**Task requirements:**
[A] In the thyroid scan Q&A, what radionuclide and activity does the expert's organization use for an uptake scan?
[B] Summarize the thyroid scan Q&A in two sentences.
[C] Write a continuation of the thyroid scan Q&A, starting after its last sentence.

Answer to Question #7189 Submitted to "Ask the Experts"
Category: Pregnancy and Radiation — Radiation workers/medical technicians
The following question was answered by an expert in the appropriate field:
I have to get a thyroid scan, and I have to take a dose of radioactive iodine. If I am pregnant, what effect will it have on the baby? This is just the uptake scan, NOT the radioactive iodine treatment.
Thank you for your question. Without knowing the radionuclide (iodine-123 or iodine-131) and the activity administered, I can't offer any specifics. At my organization, we use iodine-123 (37 MBq) for an uptake scan, and if that is not available we use iodine-131 (3.7 MBq). First, though, the Society of Nuclear Medicine and Molecular Imaging and the National Council on Radiation Protection and Measurements (Report 54) recommend that medical tests that may expose the embryo/fetus to radiation be done only in emergency situations when the testing cannot wait until the pregnancy is over or, in this case, until the results of the pregnancy test come back.

[Saved entries]
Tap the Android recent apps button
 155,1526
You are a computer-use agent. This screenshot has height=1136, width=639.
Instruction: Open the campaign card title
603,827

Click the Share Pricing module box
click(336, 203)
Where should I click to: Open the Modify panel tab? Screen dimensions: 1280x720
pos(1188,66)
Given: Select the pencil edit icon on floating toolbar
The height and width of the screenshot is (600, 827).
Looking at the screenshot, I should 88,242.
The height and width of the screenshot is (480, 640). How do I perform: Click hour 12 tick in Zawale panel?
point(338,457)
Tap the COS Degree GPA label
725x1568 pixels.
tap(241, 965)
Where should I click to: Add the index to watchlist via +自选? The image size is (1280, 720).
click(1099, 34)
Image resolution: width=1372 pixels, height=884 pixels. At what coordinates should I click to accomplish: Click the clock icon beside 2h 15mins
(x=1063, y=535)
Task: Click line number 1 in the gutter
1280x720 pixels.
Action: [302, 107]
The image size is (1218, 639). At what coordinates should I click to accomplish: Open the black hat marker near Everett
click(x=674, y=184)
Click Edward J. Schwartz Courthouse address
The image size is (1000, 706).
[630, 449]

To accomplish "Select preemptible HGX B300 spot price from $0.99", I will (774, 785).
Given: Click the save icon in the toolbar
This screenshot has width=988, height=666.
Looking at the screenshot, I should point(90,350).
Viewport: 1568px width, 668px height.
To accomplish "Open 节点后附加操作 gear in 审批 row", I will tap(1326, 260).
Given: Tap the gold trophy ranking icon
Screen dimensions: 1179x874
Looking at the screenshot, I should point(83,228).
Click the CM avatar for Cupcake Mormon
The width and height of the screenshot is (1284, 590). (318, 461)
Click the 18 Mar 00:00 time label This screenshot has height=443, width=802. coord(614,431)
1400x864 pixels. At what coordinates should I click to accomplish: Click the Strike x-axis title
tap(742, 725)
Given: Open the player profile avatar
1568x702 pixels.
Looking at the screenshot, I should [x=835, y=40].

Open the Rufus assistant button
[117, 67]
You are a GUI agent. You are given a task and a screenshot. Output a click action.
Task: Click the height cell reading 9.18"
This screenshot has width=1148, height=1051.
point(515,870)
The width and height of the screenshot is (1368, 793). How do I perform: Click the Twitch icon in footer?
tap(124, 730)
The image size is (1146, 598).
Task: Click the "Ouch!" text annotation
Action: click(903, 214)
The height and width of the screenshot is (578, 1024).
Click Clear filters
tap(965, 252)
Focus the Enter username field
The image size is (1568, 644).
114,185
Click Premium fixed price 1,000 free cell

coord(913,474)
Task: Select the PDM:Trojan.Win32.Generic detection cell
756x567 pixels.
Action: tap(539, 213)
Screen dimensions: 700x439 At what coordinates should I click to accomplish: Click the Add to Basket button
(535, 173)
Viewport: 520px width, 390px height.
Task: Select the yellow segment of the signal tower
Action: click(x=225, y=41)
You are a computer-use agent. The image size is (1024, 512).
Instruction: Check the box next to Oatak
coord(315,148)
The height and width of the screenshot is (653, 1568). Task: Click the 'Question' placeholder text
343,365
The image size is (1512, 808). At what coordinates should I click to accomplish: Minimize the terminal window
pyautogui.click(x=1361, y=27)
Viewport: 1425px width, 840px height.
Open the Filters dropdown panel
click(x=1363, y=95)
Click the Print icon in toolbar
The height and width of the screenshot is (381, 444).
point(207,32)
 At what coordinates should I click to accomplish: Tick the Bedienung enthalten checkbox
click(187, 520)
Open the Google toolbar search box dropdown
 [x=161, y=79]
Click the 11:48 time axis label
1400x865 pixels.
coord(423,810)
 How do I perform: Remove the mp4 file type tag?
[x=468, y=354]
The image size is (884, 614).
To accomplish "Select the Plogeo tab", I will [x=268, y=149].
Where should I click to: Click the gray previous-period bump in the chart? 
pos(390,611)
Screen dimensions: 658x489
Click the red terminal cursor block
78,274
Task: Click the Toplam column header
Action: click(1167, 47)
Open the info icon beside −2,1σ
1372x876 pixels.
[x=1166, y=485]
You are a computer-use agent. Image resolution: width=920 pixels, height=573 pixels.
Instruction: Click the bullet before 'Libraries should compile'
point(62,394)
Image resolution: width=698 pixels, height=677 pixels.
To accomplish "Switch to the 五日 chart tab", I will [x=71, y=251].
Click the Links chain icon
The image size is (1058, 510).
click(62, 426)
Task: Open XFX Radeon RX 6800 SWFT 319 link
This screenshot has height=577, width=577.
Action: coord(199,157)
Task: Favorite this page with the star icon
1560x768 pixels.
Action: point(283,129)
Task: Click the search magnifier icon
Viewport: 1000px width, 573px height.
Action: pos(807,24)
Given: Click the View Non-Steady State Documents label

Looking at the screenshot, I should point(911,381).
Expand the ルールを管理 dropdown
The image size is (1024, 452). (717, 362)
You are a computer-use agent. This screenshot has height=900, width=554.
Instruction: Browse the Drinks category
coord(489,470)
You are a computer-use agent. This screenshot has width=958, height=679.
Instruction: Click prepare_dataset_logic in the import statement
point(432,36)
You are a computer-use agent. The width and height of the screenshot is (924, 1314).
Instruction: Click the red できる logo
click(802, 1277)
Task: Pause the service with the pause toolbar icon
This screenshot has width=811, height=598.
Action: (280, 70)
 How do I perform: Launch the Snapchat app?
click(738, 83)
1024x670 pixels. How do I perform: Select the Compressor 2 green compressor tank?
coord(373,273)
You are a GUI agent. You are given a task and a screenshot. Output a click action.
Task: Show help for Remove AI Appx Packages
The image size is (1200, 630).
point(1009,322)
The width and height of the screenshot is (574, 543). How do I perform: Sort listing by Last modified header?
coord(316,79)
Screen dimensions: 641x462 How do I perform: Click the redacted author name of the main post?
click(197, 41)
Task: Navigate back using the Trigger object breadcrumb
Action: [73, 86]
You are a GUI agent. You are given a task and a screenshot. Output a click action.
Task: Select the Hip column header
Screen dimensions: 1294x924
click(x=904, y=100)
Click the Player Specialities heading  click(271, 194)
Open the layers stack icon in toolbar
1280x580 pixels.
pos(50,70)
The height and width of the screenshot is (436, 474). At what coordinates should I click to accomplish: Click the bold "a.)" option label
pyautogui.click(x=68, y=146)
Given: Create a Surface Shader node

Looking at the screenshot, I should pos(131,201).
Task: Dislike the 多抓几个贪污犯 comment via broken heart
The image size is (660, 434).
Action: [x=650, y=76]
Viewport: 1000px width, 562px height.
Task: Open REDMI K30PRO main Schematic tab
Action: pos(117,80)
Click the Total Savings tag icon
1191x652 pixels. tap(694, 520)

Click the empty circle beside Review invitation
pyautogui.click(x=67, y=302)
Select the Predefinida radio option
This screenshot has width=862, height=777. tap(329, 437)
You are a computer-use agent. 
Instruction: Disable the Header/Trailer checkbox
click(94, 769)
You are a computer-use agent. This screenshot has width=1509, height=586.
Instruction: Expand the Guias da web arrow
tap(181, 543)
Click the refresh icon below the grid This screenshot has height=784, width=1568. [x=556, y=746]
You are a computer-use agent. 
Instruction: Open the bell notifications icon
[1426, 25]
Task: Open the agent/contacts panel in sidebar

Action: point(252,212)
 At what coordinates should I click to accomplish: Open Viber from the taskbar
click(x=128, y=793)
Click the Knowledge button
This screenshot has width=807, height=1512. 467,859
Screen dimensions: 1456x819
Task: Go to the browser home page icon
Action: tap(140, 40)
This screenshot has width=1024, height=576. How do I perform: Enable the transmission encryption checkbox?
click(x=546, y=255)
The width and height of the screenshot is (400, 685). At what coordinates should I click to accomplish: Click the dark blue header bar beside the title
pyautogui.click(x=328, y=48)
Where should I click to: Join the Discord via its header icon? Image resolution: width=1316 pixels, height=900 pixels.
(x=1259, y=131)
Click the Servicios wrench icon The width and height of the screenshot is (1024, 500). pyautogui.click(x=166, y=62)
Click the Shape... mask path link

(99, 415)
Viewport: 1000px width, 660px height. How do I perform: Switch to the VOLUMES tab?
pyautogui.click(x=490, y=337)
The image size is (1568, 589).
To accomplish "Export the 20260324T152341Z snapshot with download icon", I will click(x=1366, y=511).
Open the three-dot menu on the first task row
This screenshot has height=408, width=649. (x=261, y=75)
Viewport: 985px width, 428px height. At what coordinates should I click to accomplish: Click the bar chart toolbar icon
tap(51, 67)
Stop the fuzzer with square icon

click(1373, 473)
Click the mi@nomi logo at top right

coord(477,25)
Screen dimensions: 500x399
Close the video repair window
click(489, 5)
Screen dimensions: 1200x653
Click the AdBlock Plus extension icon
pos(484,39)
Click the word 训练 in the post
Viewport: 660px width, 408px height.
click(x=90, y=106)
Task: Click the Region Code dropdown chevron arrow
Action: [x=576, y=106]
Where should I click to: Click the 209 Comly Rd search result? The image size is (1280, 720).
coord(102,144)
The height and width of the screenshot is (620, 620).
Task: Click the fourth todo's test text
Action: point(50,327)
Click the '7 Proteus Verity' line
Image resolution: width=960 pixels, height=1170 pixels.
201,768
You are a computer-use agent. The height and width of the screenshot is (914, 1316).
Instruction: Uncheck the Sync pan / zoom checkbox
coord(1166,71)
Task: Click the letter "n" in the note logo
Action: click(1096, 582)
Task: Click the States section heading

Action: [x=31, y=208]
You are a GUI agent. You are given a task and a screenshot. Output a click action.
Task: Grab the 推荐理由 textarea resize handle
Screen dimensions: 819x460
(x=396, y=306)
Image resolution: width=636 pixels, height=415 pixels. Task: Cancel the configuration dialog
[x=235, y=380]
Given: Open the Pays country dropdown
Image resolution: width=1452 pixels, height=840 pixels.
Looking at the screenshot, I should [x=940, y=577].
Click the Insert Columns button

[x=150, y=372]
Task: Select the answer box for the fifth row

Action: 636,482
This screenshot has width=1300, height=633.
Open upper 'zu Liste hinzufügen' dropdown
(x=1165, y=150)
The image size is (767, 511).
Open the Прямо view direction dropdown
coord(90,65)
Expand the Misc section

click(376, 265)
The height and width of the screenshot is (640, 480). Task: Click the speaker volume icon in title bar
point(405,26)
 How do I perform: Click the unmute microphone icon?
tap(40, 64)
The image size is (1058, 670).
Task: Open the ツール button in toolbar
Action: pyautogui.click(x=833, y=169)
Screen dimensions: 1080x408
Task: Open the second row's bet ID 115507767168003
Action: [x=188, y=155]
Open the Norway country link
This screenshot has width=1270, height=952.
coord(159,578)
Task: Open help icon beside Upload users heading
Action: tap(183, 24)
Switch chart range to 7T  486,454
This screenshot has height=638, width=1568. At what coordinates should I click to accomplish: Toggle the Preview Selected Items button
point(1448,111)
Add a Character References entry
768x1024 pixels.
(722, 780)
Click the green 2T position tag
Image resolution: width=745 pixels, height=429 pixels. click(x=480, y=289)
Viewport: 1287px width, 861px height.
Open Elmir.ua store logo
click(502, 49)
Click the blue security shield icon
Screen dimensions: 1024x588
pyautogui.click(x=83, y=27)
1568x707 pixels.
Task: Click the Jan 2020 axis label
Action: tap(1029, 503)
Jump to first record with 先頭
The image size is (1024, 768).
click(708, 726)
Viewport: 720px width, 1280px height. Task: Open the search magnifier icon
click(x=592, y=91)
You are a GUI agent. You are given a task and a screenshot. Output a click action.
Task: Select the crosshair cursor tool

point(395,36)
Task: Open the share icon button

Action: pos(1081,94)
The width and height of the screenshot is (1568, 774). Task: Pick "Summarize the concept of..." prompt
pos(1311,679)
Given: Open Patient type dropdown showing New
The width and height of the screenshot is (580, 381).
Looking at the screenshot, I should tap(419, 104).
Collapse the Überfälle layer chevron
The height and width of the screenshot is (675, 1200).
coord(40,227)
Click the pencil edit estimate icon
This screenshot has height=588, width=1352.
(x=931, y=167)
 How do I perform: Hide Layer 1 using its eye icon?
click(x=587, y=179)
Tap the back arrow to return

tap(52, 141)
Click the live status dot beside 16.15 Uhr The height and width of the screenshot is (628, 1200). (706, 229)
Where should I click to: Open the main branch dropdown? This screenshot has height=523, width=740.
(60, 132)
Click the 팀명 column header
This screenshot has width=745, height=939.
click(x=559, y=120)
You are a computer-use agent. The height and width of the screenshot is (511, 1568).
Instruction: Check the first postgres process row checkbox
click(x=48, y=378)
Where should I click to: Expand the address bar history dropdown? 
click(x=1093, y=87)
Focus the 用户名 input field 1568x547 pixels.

**Results:**
[A] Iodine-123 at 37 MBq.

[B] A person facing a thyroid uptake scan with radioactive iodine asks what effect it would have on a baby if they are pregnant. The expert says specifics depend on the radionuclide and activity, notes that their organization uses iodine-123 (37 MBq) or else iodine-131 (3.7 MBq), and cites recommendations that tests exposing an embryo or fetus to radiation be done only in emergencies that cannot wait until the pregnancy is over or until pregnancy test results come back.

[C]
This early in the pregnancy, if you are pregnant, the embryo has no thyroid so thyroid uptake is not an issue. The 37 MBq of iodine-123 or the 3.7 MBq of iodine-131 that we give would expose the very early developing embryo to less than 1 mSv (mSv is a unit of radiation absorbed dose) (Wagner et al. 1997). According to published information, that is not enough radiation dose to cause harmful effects this early in the pregnancy.
Kelly Classic
Certified Medical Health Physicist
Reference
Wagner LK, Lester RG, Saldana LR. Exposure of the pregnant patient to diagnostic radiations: A guide to medical management 2nd Ed. Madison, WI: Medical Physics Publishing; 1997.